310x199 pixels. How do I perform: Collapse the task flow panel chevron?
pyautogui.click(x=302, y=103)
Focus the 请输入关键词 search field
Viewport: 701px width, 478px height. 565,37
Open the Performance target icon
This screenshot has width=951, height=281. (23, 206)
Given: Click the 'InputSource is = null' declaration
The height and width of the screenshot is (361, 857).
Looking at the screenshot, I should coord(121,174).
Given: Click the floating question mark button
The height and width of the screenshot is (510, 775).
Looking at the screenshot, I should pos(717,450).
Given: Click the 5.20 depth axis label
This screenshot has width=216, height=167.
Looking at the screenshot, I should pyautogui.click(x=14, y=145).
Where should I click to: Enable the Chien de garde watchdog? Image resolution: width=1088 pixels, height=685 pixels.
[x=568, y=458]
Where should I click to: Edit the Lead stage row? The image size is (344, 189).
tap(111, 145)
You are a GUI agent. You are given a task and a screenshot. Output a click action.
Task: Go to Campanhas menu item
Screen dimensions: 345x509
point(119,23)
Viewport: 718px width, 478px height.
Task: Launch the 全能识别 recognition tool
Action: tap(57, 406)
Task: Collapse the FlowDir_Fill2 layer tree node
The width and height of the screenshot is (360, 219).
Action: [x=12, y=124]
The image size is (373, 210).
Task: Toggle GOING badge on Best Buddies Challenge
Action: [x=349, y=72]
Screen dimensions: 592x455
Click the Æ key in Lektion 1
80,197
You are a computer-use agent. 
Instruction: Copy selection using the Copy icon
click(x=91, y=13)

[Task goal]: Each line of the data needs to be repeated exactly.

[Output below]:
310x199 pixels. How do I perform: Collapse the task flow panel chevron?
pyautogui.click(x=302, y=103)
Focus the 请输入关键词 search field
Viewport: 701px width, 478px height. 565,37
Open the Performance target icon
This screenshot has width=951, height=281. (23, 206)
Given: Click the 'InputSource is = null' declaration
The height and width of the screenshot is (361, 857).
Looking at the screenshot, I should coord(121,174).
Given: Click the floating question mark button
The height and width of the screenshot is (510, 775).
Looking at the screenshot, I should pos(717,450).
Given: Click the 5.20 depth axis label
This screenshot has width=216, height=167.
Looking at the screenshot, I should pyautogui.click(x=14, y=145).
Where should I click to: Enable the Chien de garde watchdog? Image resolution: width=1088 pixels, height=685 pixels.
[x=568, y=458]
Where should I click to: Edit the Lead stage row? The image size is (344, 189).
tap(111, 145)
You are a GUI agent. You are given a task and a screenshot. Output a click action.
Task: Go to Campanhas menu item
Screen dimensions: 345x509
point(119,23)
Viewport: 718px width, 478px height.
Task: Launch the 全能识别 recognition tool
Action: tap(57, 406)
Task: Collapse the FlowDir_Fill2 layer tree node
The width and height of the screenshot is (360, 219).
Action: [x=12, y=124]
The image size is (373, 210).
Task: Toggle GOING badge on Best Buddies Challenge
Action: [x=349, y=72]
Screen dimensions: 592x455
Click the Æ key in Lektion 1
80,197
You are a computer-use agent. 
Instruction: Copy selection using the Copy icon
click(x=91, y=13)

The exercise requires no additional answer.